> _PROBLEM STATEMENT_:
Word for word, transcribe the lines below and drop the pictures.

Stored dataset items

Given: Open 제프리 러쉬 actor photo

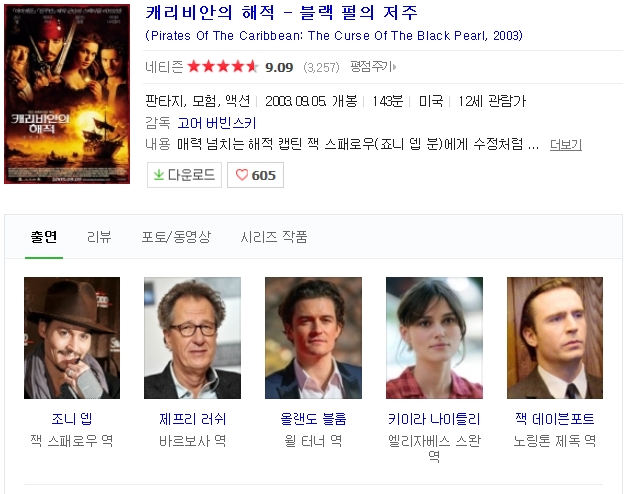Looking at the screenshot, I should [x=193, y=338].
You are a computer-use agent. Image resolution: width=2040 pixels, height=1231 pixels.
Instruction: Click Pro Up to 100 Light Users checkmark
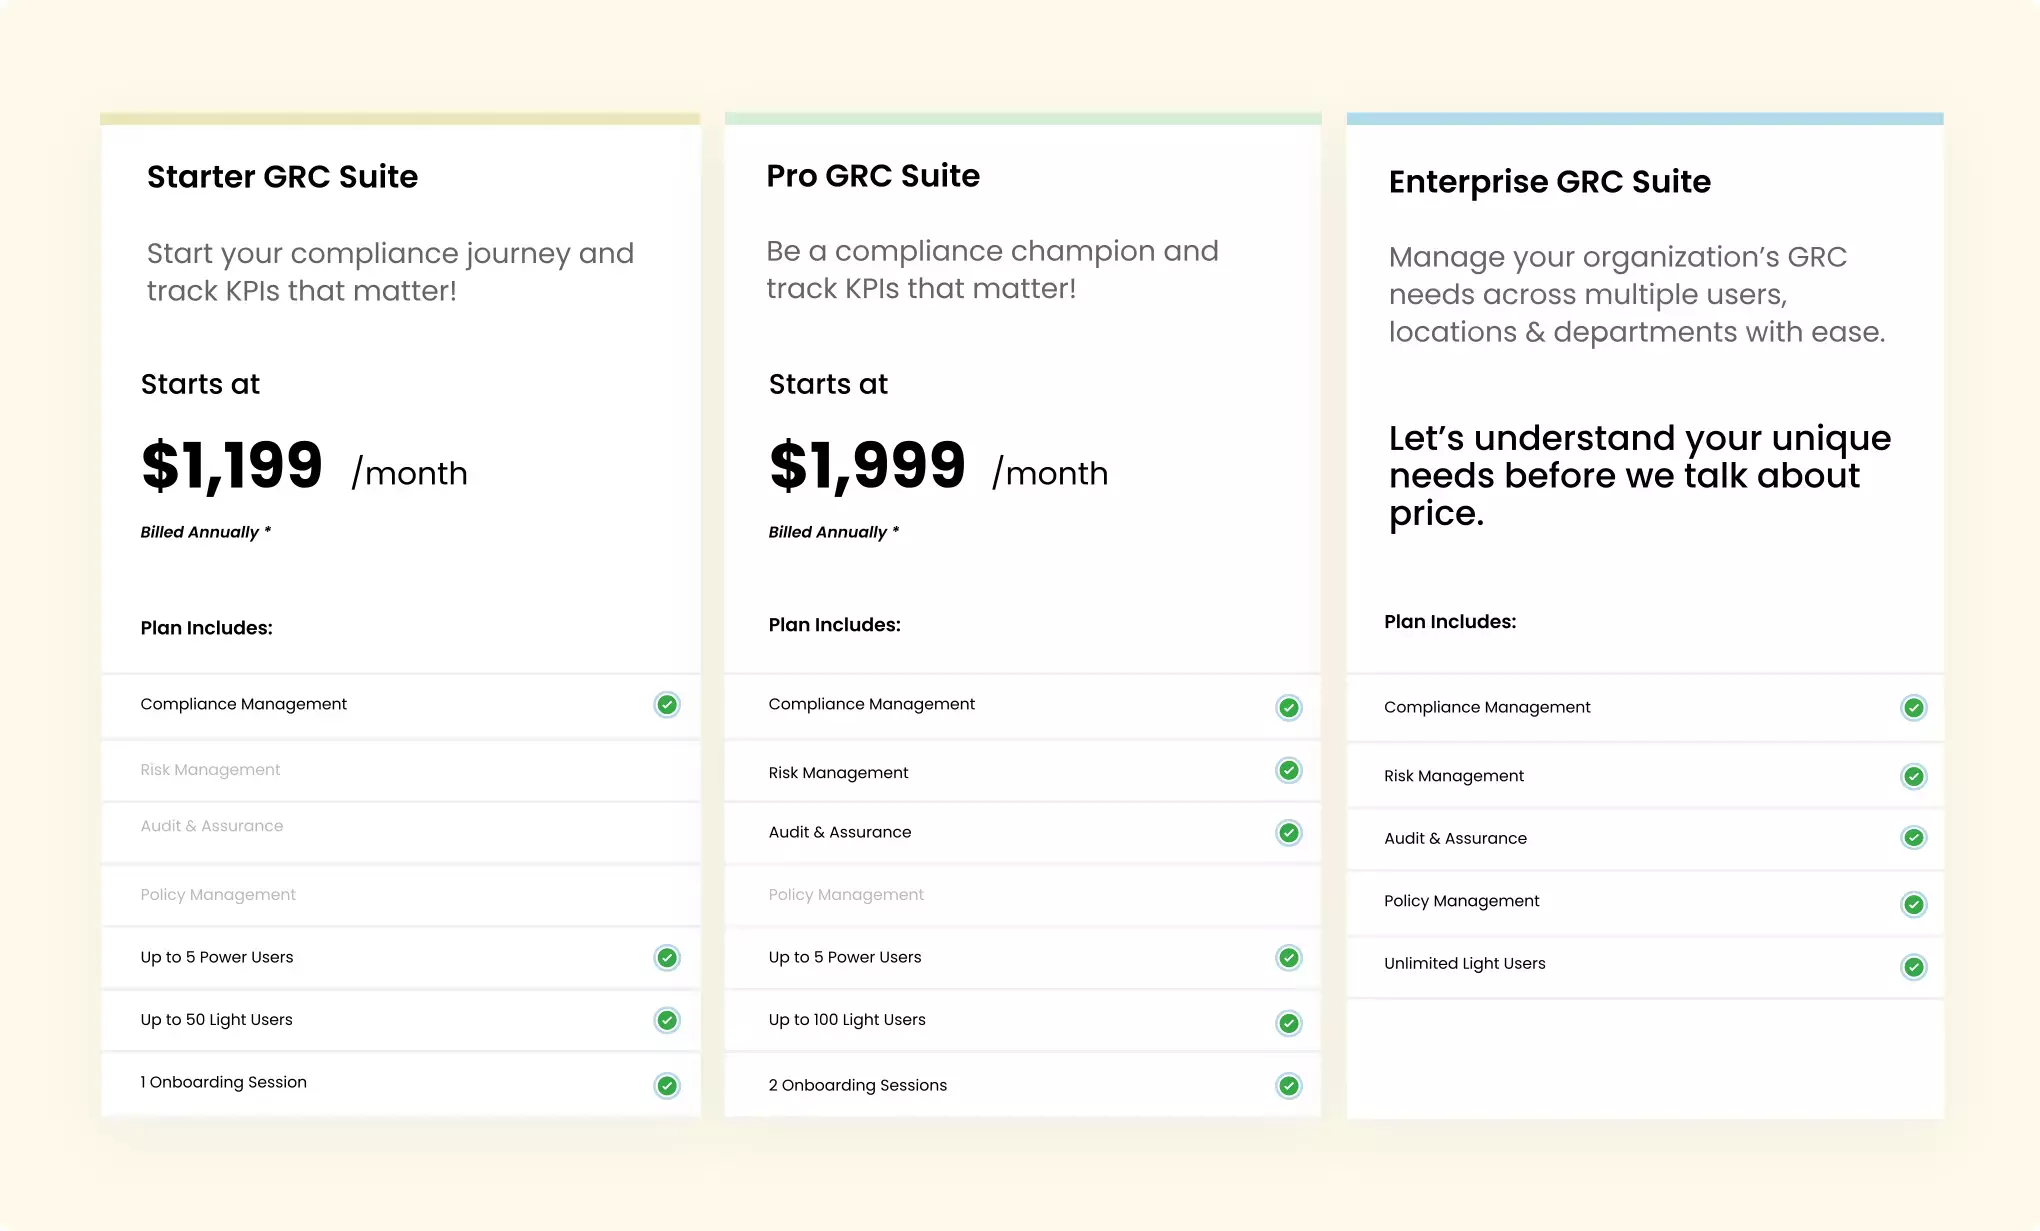(x=1289, y=1023)
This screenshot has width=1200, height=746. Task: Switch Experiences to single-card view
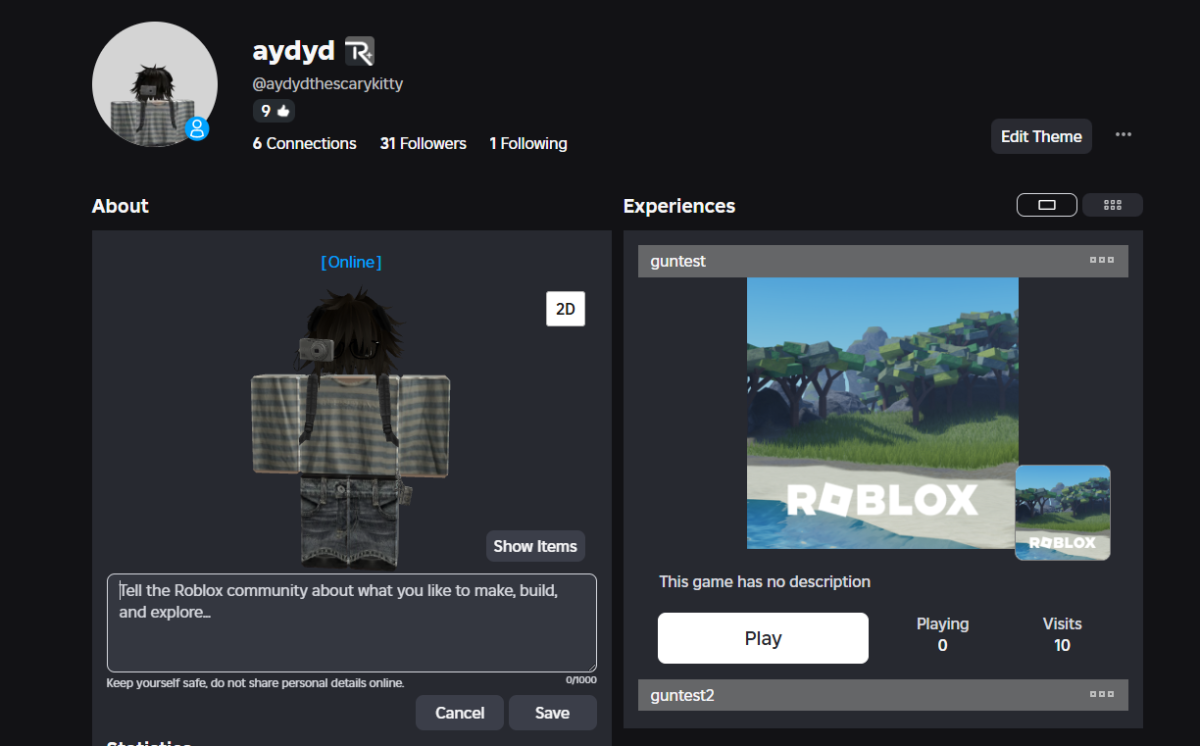tap(1046, 205)
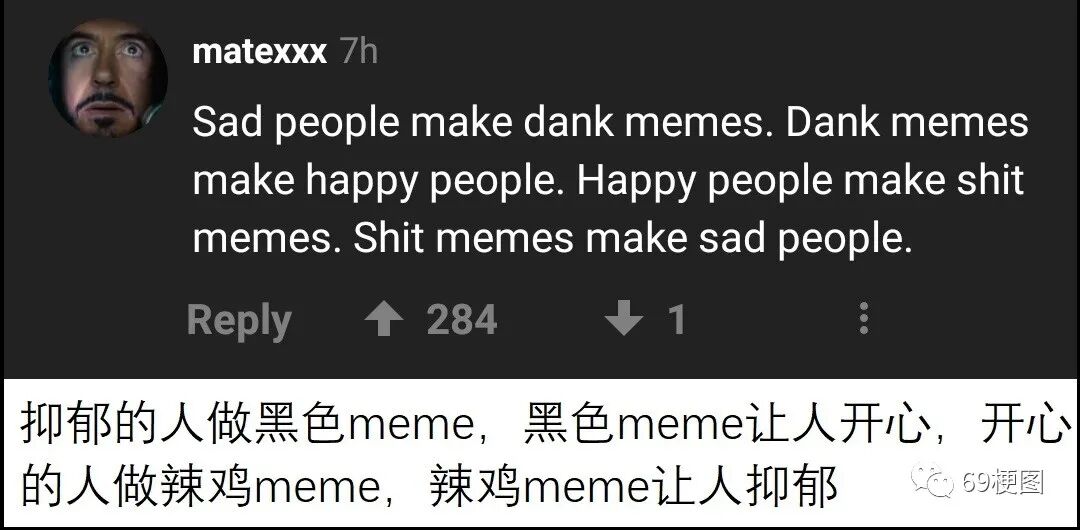Open the matexxx username link
The image size is (1080, 530).
click(259, 52)
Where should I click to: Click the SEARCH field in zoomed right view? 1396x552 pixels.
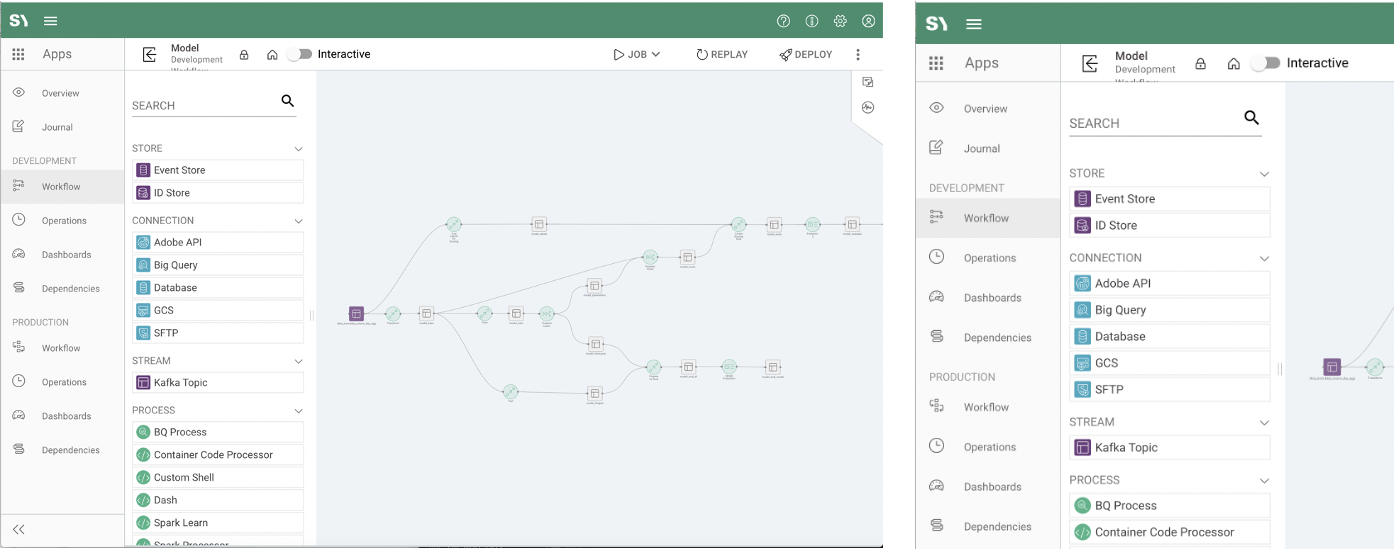[1150, 123]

> _ANSWER TO THIS TASK_:
Given: Open 제프리 러쉬 actor photo

Looking at the screenshot, I should [x=193, y=338].
You are a computer-use agent. Image resolution: width=2040 pixels, height=1231 pixels.
Instruction: Click Pro Up to 100 Light Users checkmark
(x=1289, y=1023)
This screenshot has width=1200, height=746. Task: Switch Experiences to single-card view
tap(1046, 205)
Open the matexxx username link
The image size is (1080, 530).
click(259, 52)
Where should I click to: Click the SEARCH field in zoomed right view? 1396x552 pixels.
[1150, 123]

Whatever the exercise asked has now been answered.